Despite systematic repression, powerful enemies, and ongoing discrimination and other challenges, Indigenous communities have achieved important wins in the past year in Latin America.
Here are a few highlights of what tireless struggle has recently achieved for Indigenous communities.
1. Controversial Dam on Indigenous Land
Panama halted the construction of the controversial Barro Blanco dam in February 2015 under the pressure of highway blockades and other resistance by the Ngobe Bugle people, organized against multiple mining and hydroelectric projects in their ancestral territory. Although the administration of President Juan Carlos Varela has suspended the completion of the project until a full agreement with the Ngobe Bugle can be reached, the struggle is not over and traditional authorities continue to negotiate with the government and bring the Indigenous perspective on the impacts of the dam to the table.
2. Warding off Mining Extraction
Colombia gave national park status to the collectively-owned Indigenous territory of Yaigoje Apaporis in October 2015, a move that will help Indigenous peoples protect their traditional lands from mining exploitation in the area. The ruling immediately put a stop to all mining operations within the boundaries of the new park, including a gold mine concession to a Canadian multinational corporation.
3. Historic Sex Slavery Verdict
In a landmark decision, Guatemala sentenced two former military officers to a total of 360 years in prison for systematically raping Indigenous women and keeping them as domestic and sexual slaves at the Sepur Zarco military base during the bloodiest years of civil war in the 1980’s. The case set an important national and international precedent and serves as a symbol for breaking systemic impunity for dictatorship-era crimes in Guatemala, including genocide against Indigenous people.

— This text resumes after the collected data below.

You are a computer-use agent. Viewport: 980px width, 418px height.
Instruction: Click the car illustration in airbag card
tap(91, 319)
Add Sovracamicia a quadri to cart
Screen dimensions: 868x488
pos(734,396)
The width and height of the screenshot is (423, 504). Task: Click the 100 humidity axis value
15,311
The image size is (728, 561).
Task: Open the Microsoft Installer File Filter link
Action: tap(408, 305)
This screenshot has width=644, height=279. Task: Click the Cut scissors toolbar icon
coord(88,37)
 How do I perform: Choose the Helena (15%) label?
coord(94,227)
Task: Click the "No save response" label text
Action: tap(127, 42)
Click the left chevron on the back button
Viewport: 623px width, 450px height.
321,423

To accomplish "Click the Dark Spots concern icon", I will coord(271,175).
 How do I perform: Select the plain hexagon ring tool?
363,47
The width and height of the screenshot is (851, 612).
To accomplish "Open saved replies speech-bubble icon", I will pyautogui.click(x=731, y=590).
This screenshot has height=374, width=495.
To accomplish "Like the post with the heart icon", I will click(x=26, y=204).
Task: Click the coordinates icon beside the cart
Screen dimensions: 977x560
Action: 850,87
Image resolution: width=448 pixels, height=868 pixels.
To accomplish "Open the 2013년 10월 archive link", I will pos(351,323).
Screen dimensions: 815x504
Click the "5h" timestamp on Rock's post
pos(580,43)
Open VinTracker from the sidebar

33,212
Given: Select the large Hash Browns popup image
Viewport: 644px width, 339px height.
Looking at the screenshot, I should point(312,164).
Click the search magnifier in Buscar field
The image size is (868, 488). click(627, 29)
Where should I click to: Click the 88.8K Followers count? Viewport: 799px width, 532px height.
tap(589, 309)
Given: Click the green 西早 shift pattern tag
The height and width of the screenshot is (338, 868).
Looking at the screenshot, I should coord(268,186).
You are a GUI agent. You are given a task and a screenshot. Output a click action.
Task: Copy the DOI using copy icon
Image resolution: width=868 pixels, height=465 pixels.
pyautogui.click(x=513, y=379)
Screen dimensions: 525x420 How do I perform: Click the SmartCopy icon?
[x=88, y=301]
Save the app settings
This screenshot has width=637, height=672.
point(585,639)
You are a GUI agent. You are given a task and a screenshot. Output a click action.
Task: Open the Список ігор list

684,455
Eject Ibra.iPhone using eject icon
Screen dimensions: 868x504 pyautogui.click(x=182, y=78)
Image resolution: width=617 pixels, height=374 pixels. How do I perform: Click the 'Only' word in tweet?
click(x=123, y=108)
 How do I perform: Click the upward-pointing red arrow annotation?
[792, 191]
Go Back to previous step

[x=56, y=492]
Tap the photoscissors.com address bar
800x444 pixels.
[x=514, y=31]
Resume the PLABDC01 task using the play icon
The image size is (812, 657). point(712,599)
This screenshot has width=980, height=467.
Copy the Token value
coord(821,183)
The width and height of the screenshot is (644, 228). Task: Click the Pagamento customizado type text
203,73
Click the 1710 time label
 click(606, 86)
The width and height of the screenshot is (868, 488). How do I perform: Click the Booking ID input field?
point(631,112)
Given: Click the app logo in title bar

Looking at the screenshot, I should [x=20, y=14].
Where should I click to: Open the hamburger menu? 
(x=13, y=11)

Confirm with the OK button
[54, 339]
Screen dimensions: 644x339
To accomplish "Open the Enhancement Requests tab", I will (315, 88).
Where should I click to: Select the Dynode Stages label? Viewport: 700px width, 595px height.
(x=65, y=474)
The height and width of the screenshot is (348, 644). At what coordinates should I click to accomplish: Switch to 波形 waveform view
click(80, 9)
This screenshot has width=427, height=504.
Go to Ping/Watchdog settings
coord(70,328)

4. First Autonomous Government
The Wampis people in Peru made history in November 2015 when they declared the first Autonomous Indigenous Government in the history of the country over their over 3 million acre territory. Representing some 100 subsistence Wampis communities, the autonomous government aims to secure Indigenous sovereignty and protect their lands, livelihoods, and local ecosystems from the threat of exploitation by mining, logging, and industrial agriculture.
5. Justice for Slain Leader
One of the accused murderers of the prominent Venezuelan Indigenous leader Sabino Romero was handed down a maximum sentence of 30 years in prison for homicide in August 2015 in a rare landmark move to prosecute the killer of an Indigenous person. Sabino, a leader of the Yukpa indigenous group in Western Venezuela and famed national symbol of Indigenous resistance, was killed in March 2013 after a heated land conflict between Indigenous groups with legal title to the land and large ranchers who wanted to stake their claim to the farmland.
6. Paraguayan Indigenous Group Won Legal Land Title
The Enxet Sur peoples of Paraguay won a major victory after years of struggle when the Yexwase Yet community recuperated in April 2015 nearly 25,000 acres of ancestral territory with legal title. The legal land rights provide a safeguard for Enxet Sur traditional subsistence livelihoods and the natural forest ecosystem against industrial agriculture wreaking environmental havoc in the area.
7. Taking On Monsanto
Mexico’s top court banned the use of genetically-modified soybeans in the Yucatan peninsula in November 2015, demanding that Monsanto consult local Indigenous communities about contested agricultural activities on their lands in order to use GMO soy. The move blocked Monsanto’s plans to plant over 600,000 acres of land with the crop, ruling in favor of thousands of Indigenous campesinos and beekeepers fighting to protect the environment. But the struggle against Monsanto is far from over, as Indigenous and campesino communities continue to fight for a ban on GM corn that threatens biodiversity and dozens of Indigenous mais varieties.
8. Mapuche Leaders Vindicated
Three Mapuche leaders were freed in November 2015 after being found not guilty in a landmark intercultural trial in southwestern Argentina. The land defenders were criminalized for resisting an eviction and handed down charges the Mapuche interpreted as politically motivated. In a first-ever intercultural trial, the leaders were vindicated and the Mapuche set an important precedent for fighting the criminalization of Indigenous resistance.